** How to complete this task **
Report every line below that has the string "Open" in it.

═══ Input data

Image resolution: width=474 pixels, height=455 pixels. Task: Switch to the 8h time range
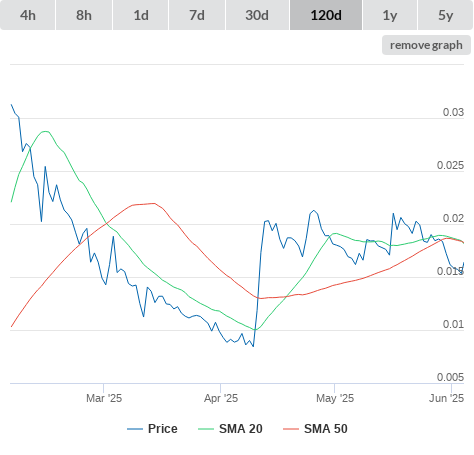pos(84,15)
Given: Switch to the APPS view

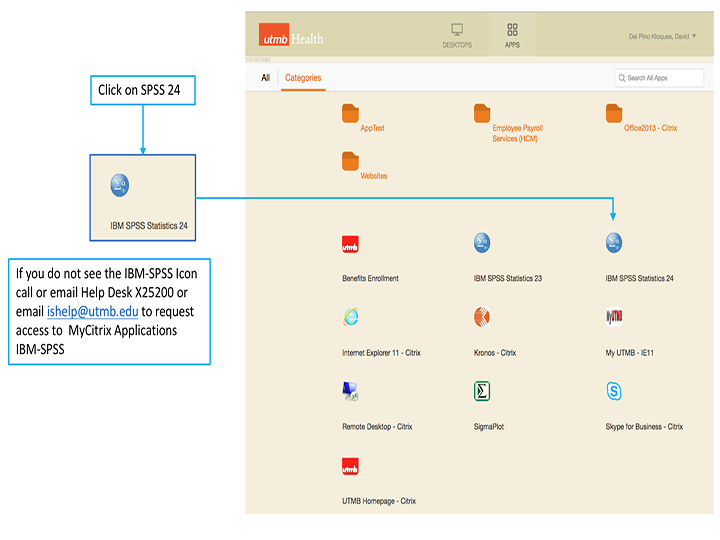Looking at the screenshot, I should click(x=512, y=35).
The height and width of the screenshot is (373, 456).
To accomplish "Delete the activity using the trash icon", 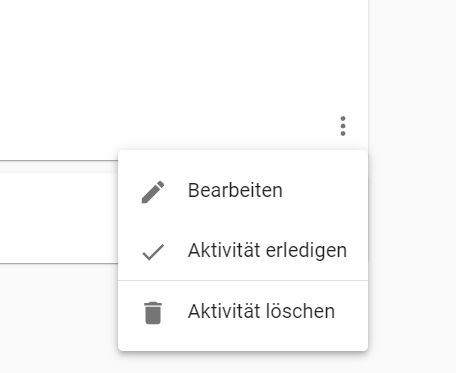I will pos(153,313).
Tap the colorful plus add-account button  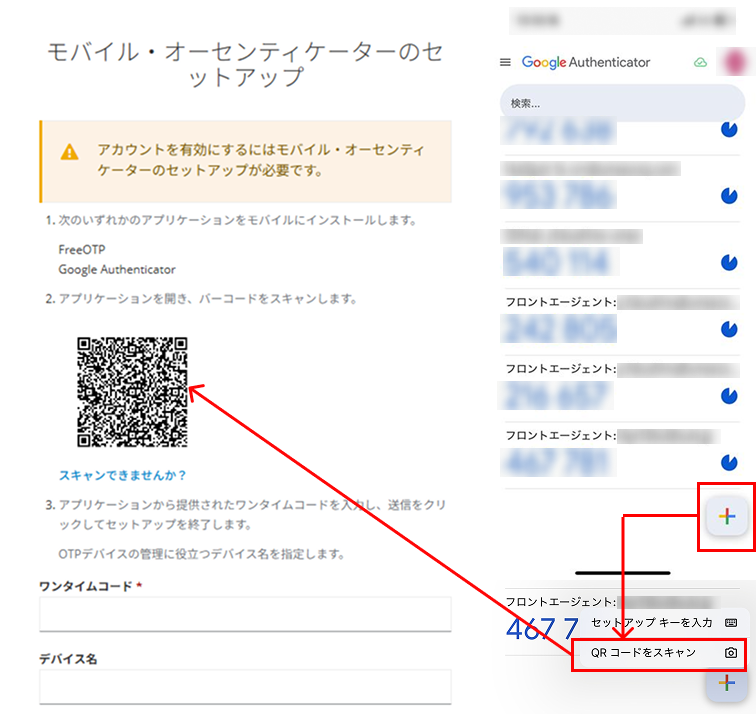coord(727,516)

══════
═══ Input data

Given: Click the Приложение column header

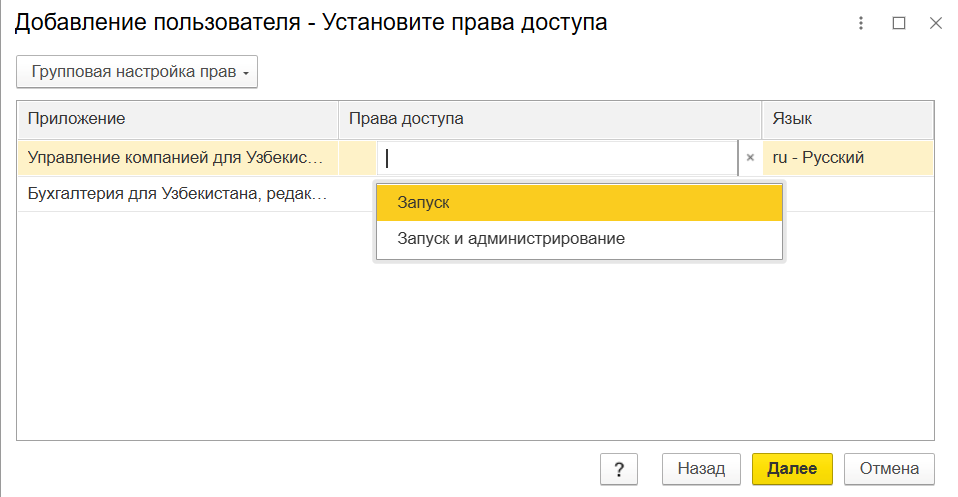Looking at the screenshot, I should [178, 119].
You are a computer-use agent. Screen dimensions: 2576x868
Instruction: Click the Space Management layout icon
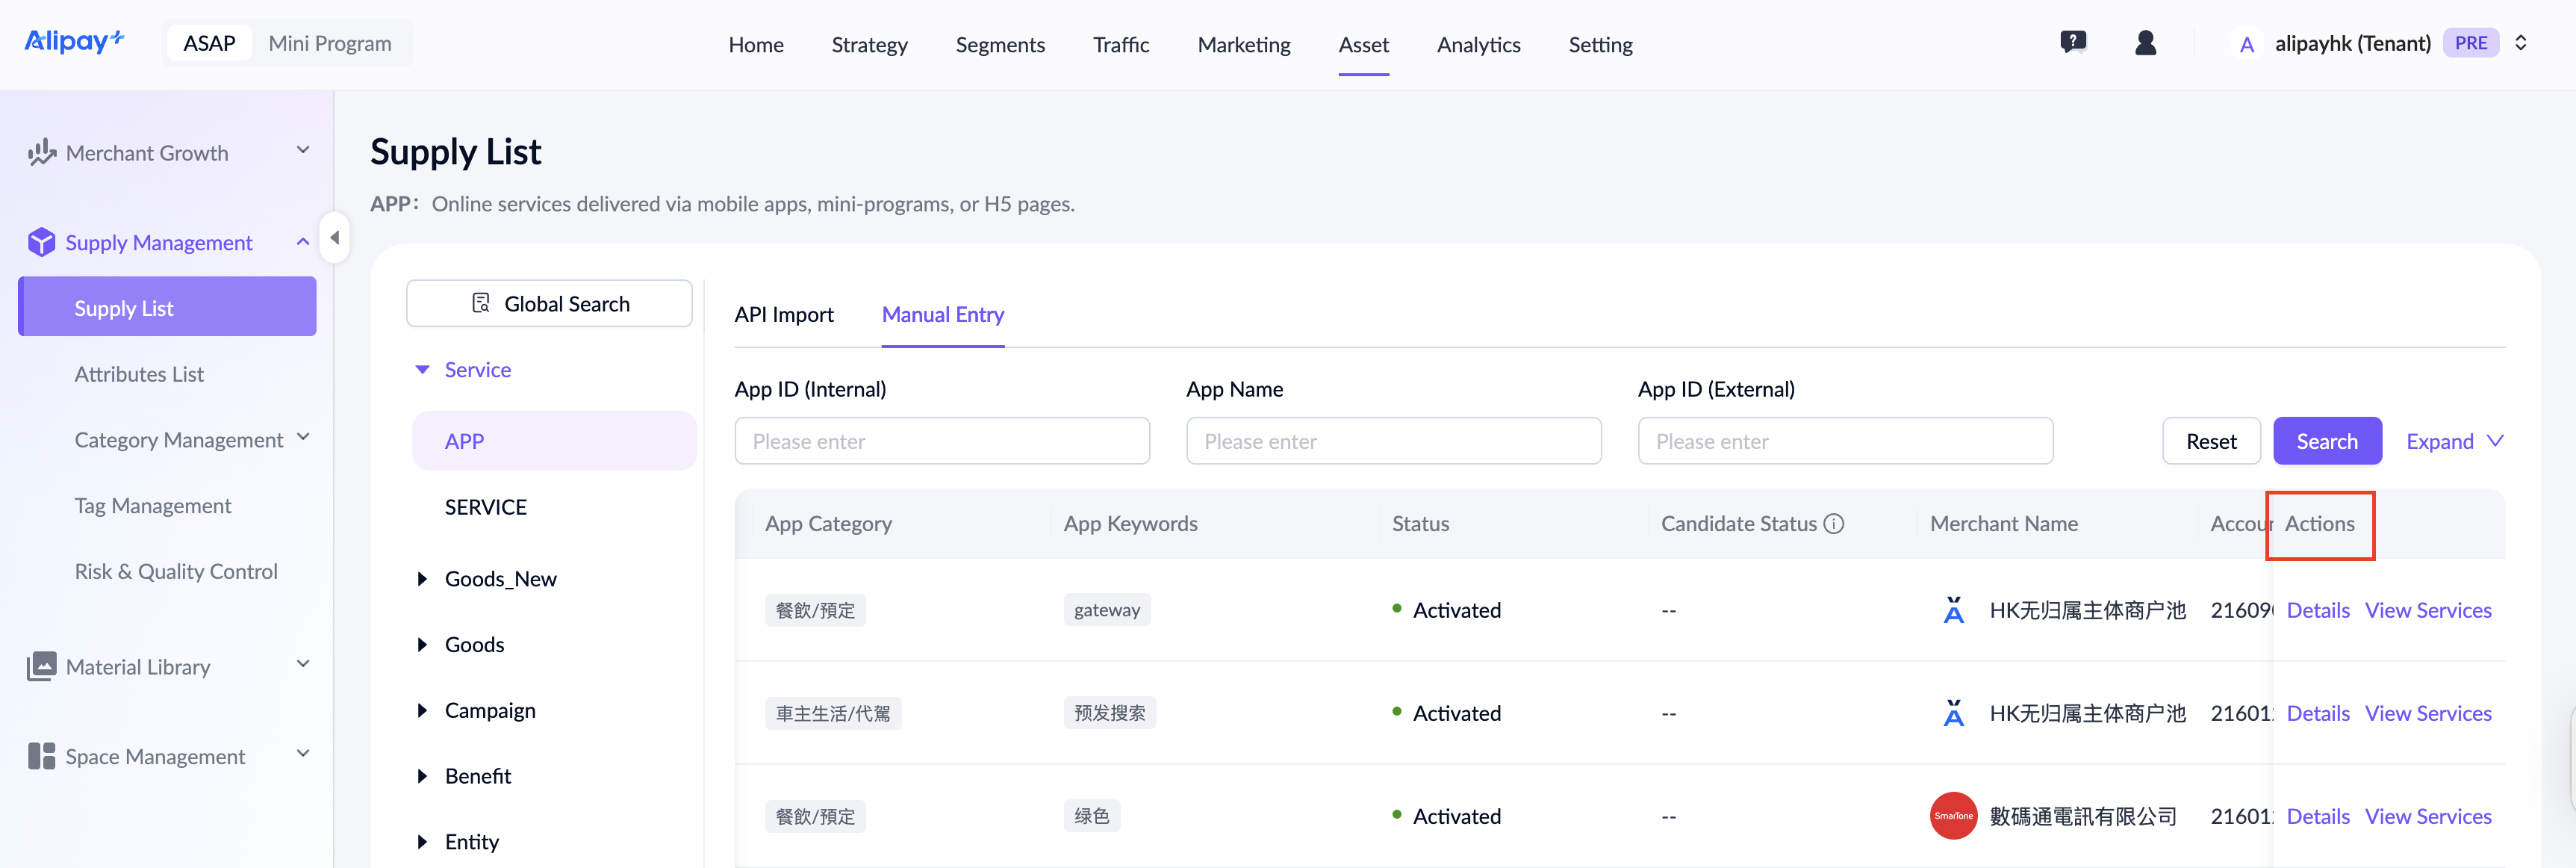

══════
═══ Input data

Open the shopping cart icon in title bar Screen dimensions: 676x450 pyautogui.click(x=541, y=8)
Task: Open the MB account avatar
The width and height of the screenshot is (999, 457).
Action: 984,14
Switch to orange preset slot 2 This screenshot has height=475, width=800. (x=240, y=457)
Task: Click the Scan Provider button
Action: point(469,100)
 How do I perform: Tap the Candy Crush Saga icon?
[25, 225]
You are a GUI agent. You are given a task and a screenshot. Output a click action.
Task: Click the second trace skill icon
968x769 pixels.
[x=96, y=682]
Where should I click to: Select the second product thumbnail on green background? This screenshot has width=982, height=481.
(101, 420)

══════

** Result for this task **
Open the shopping cart icon in title bar Screen dimensions: 676x450 pyautogui.click(x=541, y=8)
Task: Open the MB account avatar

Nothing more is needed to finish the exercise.